→ **Selected text**:

Exhibit 5.1

 

[LETTERHEAD OF HOLME ROBERTS & OWEN LLP]

 

May 20, 2010

 

Dynamic Materials Corporation

5405 Spine Road

Boulder, Colorado 80301

 

Re:                               Dynamic Materials Corporation Form S-3 Registration Statement

 

Ladies and Gentlemen:

 

We have acted as counsel to Dynamic Materials Corporation, a Delaware corporation (the “Company”), in connection with the Company’s Registration Statement on Form S-3 (the “Registration Statement”) and related prospectus (the “Prospectus”) filed with the Securities and Exchange Commission (the “SEC”) under the Securities Act of 1933 (as amended, the “Act”), to be filed on or about May 20, 2010.  The Registration Statement covers the offering and issuance from time to time by the Company of up to $25,000,000 aggregate offering price of the following: (i) shares of its Common Stock, par value $0.05 per share (the “Common Stock”); and/or (ii) shares of its Preferred Stock, par value $0.05 per share (the “Preferred Stock”).

 

This opinion is being furnished in accordance with the requirements of Item 601(b)(5) of Regulation S-K under the Act.

 

All capitalized terms which are not defined herein shall have the meanings assigned to them in the Registration Statement.

 

In connection with this opinion, we have examined the following documents:

 

(1)           the Company’s Registration Statement and related prospectus to be filed by the Company with the SEC on the date hereof;

 



 

(2)           the Certificate of Incorporation of the Company, as amended to date (the “Certificate”);

 

(3)           the Bylaws of the Company, as amended to date (the “Bylaws”);

 

(4)           such records of the corporate proceedings of the Company that we have considered necessary or appropriate for the purpose of rendering this opinion, including actions taken by the Company’s Board of Directors in connection with the authorization of the Common Stock, the Preferred Stock, the filing of the Registration Statement and related matters;

 

(5)           such other certificates and assurances from public officials, officers and representatives of the Company that we considered necessary or appropriate for the purpose of rendering this opinion; and

 

(6)           such other documents that we considered necessary or appropriate for the purpose of rendering this opinion.

→ **Information supplied**:
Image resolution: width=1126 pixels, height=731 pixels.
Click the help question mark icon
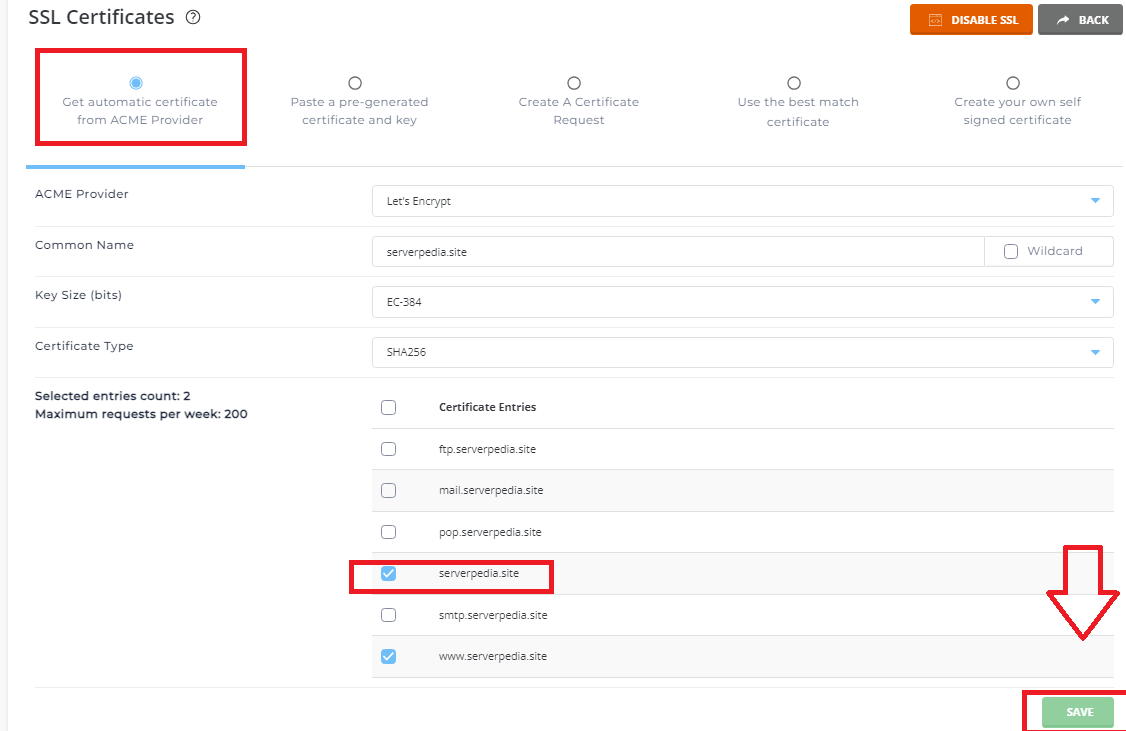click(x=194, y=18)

* * *

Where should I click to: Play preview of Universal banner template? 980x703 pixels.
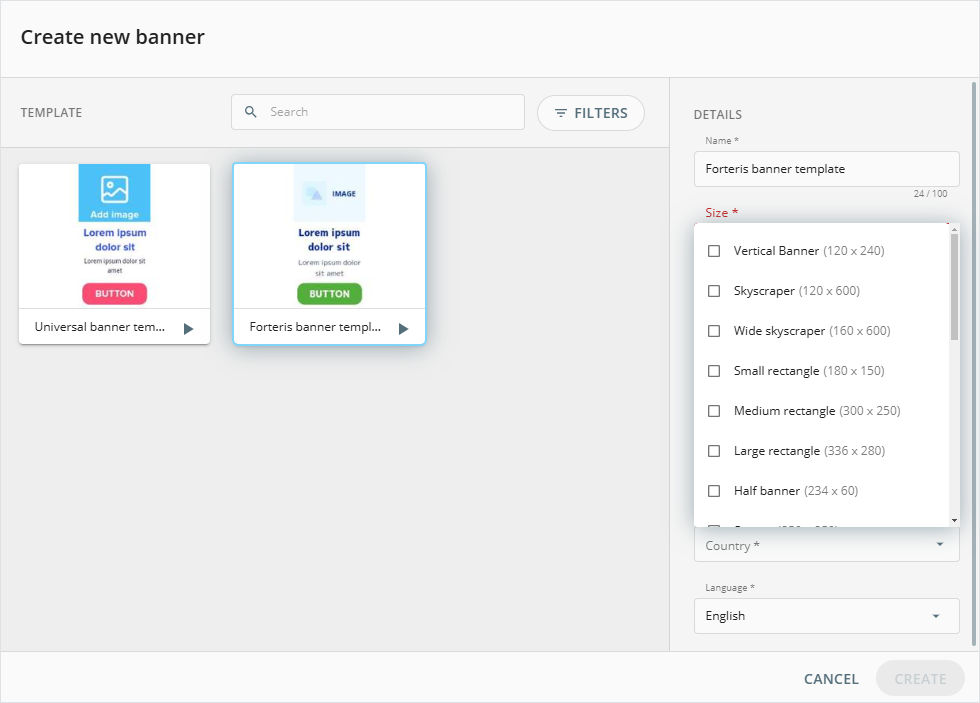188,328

--

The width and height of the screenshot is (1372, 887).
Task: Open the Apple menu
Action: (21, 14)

→ **The tasks**:
1. Translate into Spanish this sentence from the opinion letter on the Form S-3 registration: "This opinion is being furnished in accordance with the requirements of Item 601(b)(5) of Regulation S-K under the Act."
2. According to the opinion letter on the Form S-3 registration, what is the maximum aggregate offering price of the securities the Registration Statement covers?
3. Reproduce the passage of the opinion letter on the Form S-3 registration starting at "(3)           the Bylaws" and ending at "rendering this opinion.".

→ **The answers**:
1. Esta opinión se emite de conformidad con los requisitos del Punto 601(b)(5) del Reglamento S-K conforme a la Ley.

2. Up to $25,000,000.

3.
(3)           the Bylaws of the Company, as amended to date (the “Bylaws”);

 

(4)           such records of the corporate proceedings of the Company that we have considered necessary or appropriate for the purpose of rendering this opinion, including actions taken by the Company’s Board of Directors in connection with the authorization of the Common Stock, the Preferred Stock, the filing of the Registration Statement and related matters;

 

(5)           such other certificates and assurances from public officials, officers and representatives of the Company that we considered necessary or appropriate for the purpose of rendering this opinion; and

 

(6)           such other documents that we considered necessary or appropriate for the purpose of rendering this opinion.